When a foul occurs in snooker, they use "instant replay" or whatever to put the balls back in their original position if the opponent wants the shooter to try again.

How did they do this before TV? I mean, if the cue ball didn't touch anything, I could see both players agreeing on where it was, but sometimes many balls are moved.

And, what happened if the players could not agree on the spot?

1 Answer 1


The referee does the replacement in the same way every official has ever made a decision before TV replays regardless of the sport. They use their memory and their knowledge and the game-specific techniques they are trained in.

The snooker referee is only required to replace "the ones that matter". Obviously the cue ball counts, and any object balls that were close to its intended path or that have moved into an advantageous position as a result of the foul. A good referee notes in their mind the placement of the cue ball relative to landmarks on the table or in the venue, and where key object balls were placed relatively to the cue ball and similar landmarks.

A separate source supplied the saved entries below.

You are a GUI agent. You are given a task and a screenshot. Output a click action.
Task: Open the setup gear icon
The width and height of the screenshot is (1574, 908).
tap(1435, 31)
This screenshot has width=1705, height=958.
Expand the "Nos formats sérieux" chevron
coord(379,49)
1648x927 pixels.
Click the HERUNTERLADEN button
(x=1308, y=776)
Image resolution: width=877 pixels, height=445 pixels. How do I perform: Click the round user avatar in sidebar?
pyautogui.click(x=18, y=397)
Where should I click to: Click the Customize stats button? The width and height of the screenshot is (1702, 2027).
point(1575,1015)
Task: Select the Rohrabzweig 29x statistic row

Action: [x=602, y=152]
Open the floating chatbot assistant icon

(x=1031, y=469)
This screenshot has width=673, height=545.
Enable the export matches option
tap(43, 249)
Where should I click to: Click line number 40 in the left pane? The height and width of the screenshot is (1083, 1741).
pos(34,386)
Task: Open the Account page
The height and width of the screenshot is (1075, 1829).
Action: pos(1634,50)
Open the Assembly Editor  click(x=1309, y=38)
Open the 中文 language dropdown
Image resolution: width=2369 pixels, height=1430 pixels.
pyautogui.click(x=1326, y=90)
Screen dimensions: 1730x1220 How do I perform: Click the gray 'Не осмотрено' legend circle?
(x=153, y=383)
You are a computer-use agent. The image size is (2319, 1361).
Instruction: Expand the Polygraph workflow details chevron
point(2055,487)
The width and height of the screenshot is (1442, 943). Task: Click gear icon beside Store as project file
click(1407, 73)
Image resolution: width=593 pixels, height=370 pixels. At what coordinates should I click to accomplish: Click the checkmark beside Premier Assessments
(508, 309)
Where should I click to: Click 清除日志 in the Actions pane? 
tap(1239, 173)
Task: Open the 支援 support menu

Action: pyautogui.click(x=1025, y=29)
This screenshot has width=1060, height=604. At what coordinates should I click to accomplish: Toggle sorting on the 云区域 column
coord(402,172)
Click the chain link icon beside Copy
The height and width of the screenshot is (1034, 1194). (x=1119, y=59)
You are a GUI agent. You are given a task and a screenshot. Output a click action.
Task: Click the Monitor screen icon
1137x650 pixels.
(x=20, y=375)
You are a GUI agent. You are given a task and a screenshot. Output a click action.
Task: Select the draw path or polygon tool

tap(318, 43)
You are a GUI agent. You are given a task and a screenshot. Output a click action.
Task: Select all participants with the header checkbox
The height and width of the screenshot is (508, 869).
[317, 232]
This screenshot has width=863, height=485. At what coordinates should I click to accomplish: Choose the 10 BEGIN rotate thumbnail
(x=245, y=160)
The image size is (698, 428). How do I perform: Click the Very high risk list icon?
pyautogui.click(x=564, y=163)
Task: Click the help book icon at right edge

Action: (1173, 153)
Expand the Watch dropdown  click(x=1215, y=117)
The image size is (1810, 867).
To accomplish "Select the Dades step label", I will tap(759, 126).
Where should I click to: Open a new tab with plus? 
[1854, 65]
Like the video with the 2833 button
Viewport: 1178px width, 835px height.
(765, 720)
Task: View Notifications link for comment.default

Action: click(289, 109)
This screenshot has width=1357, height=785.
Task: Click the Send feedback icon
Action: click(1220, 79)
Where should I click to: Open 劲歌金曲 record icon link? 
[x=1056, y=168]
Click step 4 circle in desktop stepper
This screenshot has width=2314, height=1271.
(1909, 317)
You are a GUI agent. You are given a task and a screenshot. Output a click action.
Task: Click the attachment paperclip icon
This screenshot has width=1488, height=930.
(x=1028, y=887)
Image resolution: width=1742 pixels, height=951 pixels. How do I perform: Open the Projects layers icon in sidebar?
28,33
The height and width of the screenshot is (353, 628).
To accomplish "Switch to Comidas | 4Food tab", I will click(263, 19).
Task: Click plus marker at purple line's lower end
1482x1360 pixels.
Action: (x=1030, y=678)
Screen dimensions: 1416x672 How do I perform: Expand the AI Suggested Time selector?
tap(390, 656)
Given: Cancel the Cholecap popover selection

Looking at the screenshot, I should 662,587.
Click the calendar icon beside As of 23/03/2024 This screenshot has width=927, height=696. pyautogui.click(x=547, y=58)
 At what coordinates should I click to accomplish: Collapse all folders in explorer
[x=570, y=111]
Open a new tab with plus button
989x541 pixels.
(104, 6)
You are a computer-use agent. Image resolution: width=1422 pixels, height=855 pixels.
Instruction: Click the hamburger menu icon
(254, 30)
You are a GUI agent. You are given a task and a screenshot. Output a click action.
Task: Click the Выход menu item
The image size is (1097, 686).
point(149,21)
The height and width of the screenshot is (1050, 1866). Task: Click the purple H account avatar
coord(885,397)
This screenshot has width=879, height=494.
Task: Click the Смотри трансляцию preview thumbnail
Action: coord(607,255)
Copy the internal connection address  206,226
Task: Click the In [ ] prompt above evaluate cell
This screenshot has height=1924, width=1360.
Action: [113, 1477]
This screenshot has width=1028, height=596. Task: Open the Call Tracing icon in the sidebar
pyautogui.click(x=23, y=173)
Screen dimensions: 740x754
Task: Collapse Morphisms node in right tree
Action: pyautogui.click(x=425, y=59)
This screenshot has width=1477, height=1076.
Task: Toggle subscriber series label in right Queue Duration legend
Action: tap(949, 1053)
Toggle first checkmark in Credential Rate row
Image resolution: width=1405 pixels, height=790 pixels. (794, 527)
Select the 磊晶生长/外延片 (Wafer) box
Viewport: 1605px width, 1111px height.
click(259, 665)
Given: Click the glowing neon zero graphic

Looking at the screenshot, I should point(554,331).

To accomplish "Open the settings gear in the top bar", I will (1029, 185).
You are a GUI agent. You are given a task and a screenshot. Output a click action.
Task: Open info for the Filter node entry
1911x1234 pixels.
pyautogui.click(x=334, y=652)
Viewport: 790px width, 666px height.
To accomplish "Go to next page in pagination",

Having made the replacement, they ask players if the arrangement is correct, and players may indicate (but not move) balls that need further correction. The referee holds the final decision in the case that players disagree with each other or with the referee.

Without a referee, of course, it is upto players to determine together where the balls should be placed, and local rules or specific competitions will have a method of resolving disagreement.

  • Also, before TV (and until the 80s) the miss rule was only applied for an extremely obvious deliberate miss, unlike now when the balls can be replaced no matter how near the miss was.